Das Doppelgebot der Gottes- und Nächstenliebe gehört zu den Grundlagen christlichen Lebens und Glaubens. Dabei ist es nicht mit Jesus in die Welt gekommen, sondern war zu seiner Zeit wohl schon traditionell.

„Und siehe, ein Gesetzeskundiger stand auf und stellte ihn auf die Probe, indem er sagte: Lehrer, was muss ich tun, um ewiges Leben zu erben? Der aber sagte zu ihm: Was steht im Gesetz geschrieben? Wie liest du es? Der aber antwortete und sagte: Du sollst lieben den Herrn, deinen Gott, aus deinem ganzen Herzen und mit deiner ganzen Seele und mit deiner ganzen Kraft und mit deinem ganzen Denken und deinen Nächsten wie dich selbst! Er aber sagte ihm: Du hast richtig geantwortet. Tu das, und du wirst leben!“ (Lk 10,25–28).

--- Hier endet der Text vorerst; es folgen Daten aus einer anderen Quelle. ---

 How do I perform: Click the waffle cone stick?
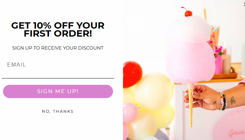[191, 105]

Das Doppelgebot der Gottes- und Nächstenliebe gehört zu den Grundlagen christlichen Lebens und Glaubens. Dabei ist es nicht mit Jesus in die Welt gekommen, sondern war zu seiner Zeit wohl schon traditionell. Dies gilt nicht nur für die beiden Einzelforderungen, die zentrale Gebote des alttestamentlichen Gesetzes sind (Lev 19,18; Dtn 6,5). Auch die Zusammenstellung scheint zumindest den Gesetzeskundigen zur Zeit Jesu durchaus geläufig gewesen zu sein. Darauf deutet die Schilderung der Szene im Markus- und im Lukasevangelium hin. Bei Markus gibt Jesus selbst die Antwort und wird dafür von seinem schriftgelehrten Gesprächspartner überschwänglich gelobt (Mk 12,28–34). Nach Lukas dreht Jesus den Spieß einfach um: Er gibt die Frage an den im Gesetz bewanderten Fragesteller zurück, der sie prompt richtig beantwortet.

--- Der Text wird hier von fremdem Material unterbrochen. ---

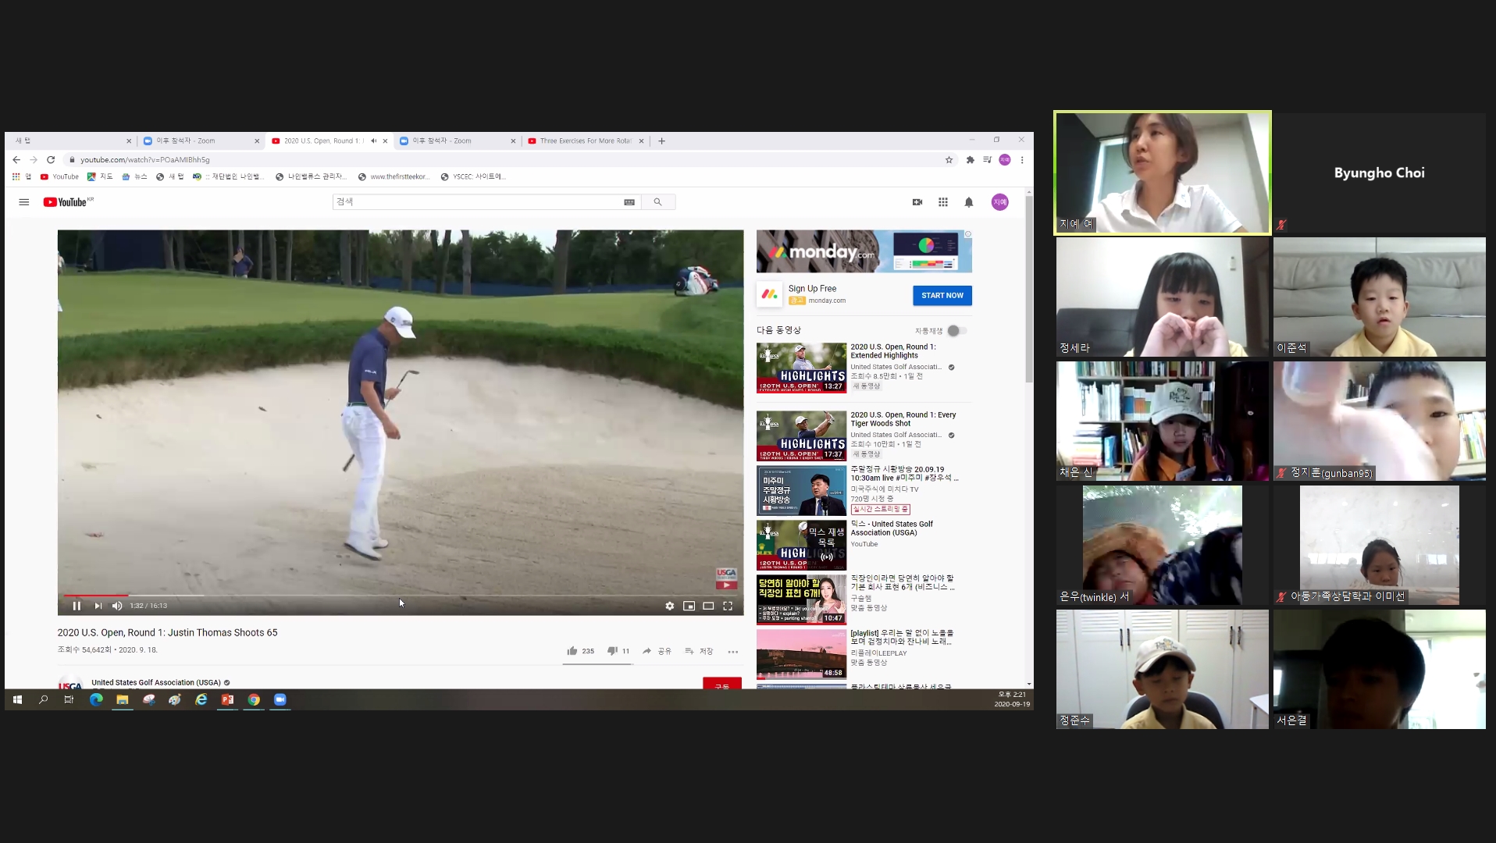1496x843 pixels.
Task: Click the thumbs down dislike icon
Action: [x=612, y=651]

Damit ist der Fall jedoch nicht erledigt. Lukas zufolge bleiben noch Fragen offen. Der Gesetzeskundige will wissen, wer denn nun sein Nächster sei, dem er die Liebe zu erweisen habe (Lk 10,29). Daraufhin erzählt Jesus das berühmte Gleichnis vom barmherzigen Samariter: Ein Mann fällt unter die Räuber und bleibt halbtot liegen. Ein Priester und ein Levit (Tempeldiener) kommen vorbei, leisten ihm aber keinerlei Hilfe. Erst ein Samariter, der unter Juden als religiös und politisch Abtrünniger gilt, nimmt sich des Raubopfers an (Lk 10,30–35). Am Ende des Gleichnisses dreht Jesus die Ausgangsfrage um und gibt sie an den Gesetzeskundigen zurück: „Wer von diesen dreien ist deiner Meinung nach zum Nächsten dessen geworden, der unter die Räuber gefallen war?“ (Lk 10,36). Damit wechselt Jesus die Perspektive. Er fragt nicht mehr: Wer ist mein Nächster? Wer so fragt, kann nach eigenem Gutdünken Liebe gewähren oder verweigern; denn er selbst legt fest, wer sein Nächster ist. Die Frage Jesu zielt deshalb in die entgegengesetzte Richtung: Wessen Nächster bin ich? Dadurch wird der Anspruch jedes hilfsbedürftigen Menschen unabweisbar: Nicht mehr ich bestimme, wem ich als Nächster einen Liebesdienst erweise, sondern derjenige, der im konkreten Fall auf meine Hilfe angewiesen ist.

Wer den Wortlaut einer gesetzlichen Bestimmung kennt, der weiß im Grunde noch nicht viel. Denn jedes Gesetz muss im konkreten Fall ausgelegt und angewandt werden. Schlussendlich ist daher nicht entscheidend, was im Gesetz geschrieben steht, sondern wie man es versteht und umsetzt. Deshalb stellt Jesus von Anfang an zwei Fragen: „Was steht im Gesetz?“ Und: „Wie liest du es?“ Die zweite wird meistens übersetzt: „Was liest du dort?“ Das ist aber nicht nur überflüssig, sondern verdirbt die Pointe des Textes. Denn am Ende entscheidet die Interpretation, ob ich mir meinen Nächsten aussuche oder ob er mich findet und in Anspruch nimmt. Es kommt darauf an, wie man das Gesetz liest.